Please return the lines below verbatim, beginning at the one that has "フラワースタンド・スタンド花 (309, 2419)" and stopping after the one that has "ギフトセット (293, 2406)", and add no other lines.

_Provided information_:
"""

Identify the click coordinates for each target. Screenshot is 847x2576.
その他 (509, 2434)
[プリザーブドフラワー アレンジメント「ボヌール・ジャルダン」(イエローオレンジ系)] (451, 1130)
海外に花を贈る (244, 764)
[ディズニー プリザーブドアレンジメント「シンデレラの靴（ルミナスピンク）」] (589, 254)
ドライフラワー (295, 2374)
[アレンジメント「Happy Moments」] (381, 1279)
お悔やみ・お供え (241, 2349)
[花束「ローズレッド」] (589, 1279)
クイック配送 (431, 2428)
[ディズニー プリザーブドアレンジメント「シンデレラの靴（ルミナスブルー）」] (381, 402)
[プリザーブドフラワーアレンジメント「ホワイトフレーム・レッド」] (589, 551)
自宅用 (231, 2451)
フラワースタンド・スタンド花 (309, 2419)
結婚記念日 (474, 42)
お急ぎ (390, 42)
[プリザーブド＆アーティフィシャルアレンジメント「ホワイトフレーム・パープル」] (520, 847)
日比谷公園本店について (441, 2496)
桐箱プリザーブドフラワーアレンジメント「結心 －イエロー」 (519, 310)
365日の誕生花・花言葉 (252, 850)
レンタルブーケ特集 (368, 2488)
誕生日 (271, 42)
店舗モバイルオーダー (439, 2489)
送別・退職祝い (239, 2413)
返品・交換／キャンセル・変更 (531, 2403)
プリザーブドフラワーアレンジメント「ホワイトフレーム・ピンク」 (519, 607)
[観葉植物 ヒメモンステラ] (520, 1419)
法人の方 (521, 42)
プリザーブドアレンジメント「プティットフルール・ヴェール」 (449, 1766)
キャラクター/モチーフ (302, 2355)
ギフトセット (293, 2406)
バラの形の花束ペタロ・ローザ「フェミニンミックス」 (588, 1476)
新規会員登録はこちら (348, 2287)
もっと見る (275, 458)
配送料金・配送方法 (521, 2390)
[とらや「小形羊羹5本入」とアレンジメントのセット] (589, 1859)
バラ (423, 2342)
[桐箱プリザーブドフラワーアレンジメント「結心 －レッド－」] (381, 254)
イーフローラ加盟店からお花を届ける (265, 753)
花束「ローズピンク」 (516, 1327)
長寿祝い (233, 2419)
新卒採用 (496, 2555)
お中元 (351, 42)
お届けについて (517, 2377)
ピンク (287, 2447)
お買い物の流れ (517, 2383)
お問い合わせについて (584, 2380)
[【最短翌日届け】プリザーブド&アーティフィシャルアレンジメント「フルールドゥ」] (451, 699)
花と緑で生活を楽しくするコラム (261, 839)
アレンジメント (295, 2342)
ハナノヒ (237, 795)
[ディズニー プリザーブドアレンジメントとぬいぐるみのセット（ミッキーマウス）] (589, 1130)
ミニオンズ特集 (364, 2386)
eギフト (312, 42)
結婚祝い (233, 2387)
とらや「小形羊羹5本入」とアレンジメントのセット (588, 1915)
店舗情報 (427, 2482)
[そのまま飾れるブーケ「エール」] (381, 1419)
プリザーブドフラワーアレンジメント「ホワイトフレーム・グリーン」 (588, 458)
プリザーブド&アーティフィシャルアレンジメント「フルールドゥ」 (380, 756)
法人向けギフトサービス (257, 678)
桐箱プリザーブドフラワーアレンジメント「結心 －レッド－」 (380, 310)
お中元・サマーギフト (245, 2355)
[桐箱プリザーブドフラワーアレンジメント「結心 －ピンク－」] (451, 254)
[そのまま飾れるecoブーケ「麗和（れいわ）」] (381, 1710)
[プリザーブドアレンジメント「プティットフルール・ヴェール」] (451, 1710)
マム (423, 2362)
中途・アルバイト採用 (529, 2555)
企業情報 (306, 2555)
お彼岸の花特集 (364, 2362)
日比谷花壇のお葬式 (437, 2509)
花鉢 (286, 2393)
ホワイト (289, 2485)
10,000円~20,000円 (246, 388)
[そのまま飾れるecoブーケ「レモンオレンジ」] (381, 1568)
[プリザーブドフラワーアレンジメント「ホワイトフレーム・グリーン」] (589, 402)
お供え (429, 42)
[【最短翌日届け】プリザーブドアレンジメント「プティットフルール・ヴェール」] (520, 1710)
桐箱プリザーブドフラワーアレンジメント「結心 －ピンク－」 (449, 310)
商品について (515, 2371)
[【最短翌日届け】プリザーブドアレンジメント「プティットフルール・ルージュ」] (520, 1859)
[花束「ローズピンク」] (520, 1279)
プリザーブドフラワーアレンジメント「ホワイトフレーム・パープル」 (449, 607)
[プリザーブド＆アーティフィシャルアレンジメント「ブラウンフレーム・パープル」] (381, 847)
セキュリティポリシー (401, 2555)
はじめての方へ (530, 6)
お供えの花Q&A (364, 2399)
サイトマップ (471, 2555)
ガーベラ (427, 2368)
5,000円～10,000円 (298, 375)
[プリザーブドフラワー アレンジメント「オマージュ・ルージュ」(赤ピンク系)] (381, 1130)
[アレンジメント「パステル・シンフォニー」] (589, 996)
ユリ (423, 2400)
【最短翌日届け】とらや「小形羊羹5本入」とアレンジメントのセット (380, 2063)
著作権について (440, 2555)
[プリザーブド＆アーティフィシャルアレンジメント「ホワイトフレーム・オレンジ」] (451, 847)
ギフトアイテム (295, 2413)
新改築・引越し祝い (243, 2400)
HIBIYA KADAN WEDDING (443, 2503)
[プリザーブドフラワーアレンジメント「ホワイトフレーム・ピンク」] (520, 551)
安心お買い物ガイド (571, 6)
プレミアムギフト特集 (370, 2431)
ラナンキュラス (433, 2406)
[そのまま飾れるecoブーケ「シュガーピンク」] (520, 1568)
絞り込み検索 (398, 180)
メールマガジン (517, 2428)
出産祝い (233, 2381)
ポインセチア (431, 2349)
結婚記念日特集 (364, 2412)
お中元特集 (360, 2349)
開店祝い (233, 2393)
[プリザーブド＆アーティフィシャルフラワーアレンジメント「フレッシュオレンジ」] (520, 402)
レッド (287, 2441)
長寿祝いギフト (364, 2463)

"""

_Response_:
フラワースタンド・スタンド花 (309, 2419)
結婚記念日 (474, 42)
お急ぎ (390, 42)
[プリザーブド＆アーティフィシャルアレンジメント「ホワイトフレーム・パープル」] (520, 847)
日比谷公園本店について (441, 2496)
桐箱プリザーブドフラワーアレンジメント「結心 －イエロー」 (519, 310)
365日の誕生花・花言葉 (252, 850)
レンタルブーケ特集 (368, 2488)
誕生日 (271, 42)
店舗モバイルオーダー (439, 2489)
送別・退職祝い (239, 2413)
返品・交換／キャンセル・変更 (531, 2403)
プリザーブドフラワーアレンジメント「ホワイトフレーム・ピンク」 (519, 607)
[観葉植物 ヒメモンステラ] (520, 1419)
法人の方 (521, 42)
プリザーブドアレンジメント「プティットフルール・ヴェール」 (449, 1766)
キャラクター/モチーフ (302, 2355)
ギフトセット (293, 2406)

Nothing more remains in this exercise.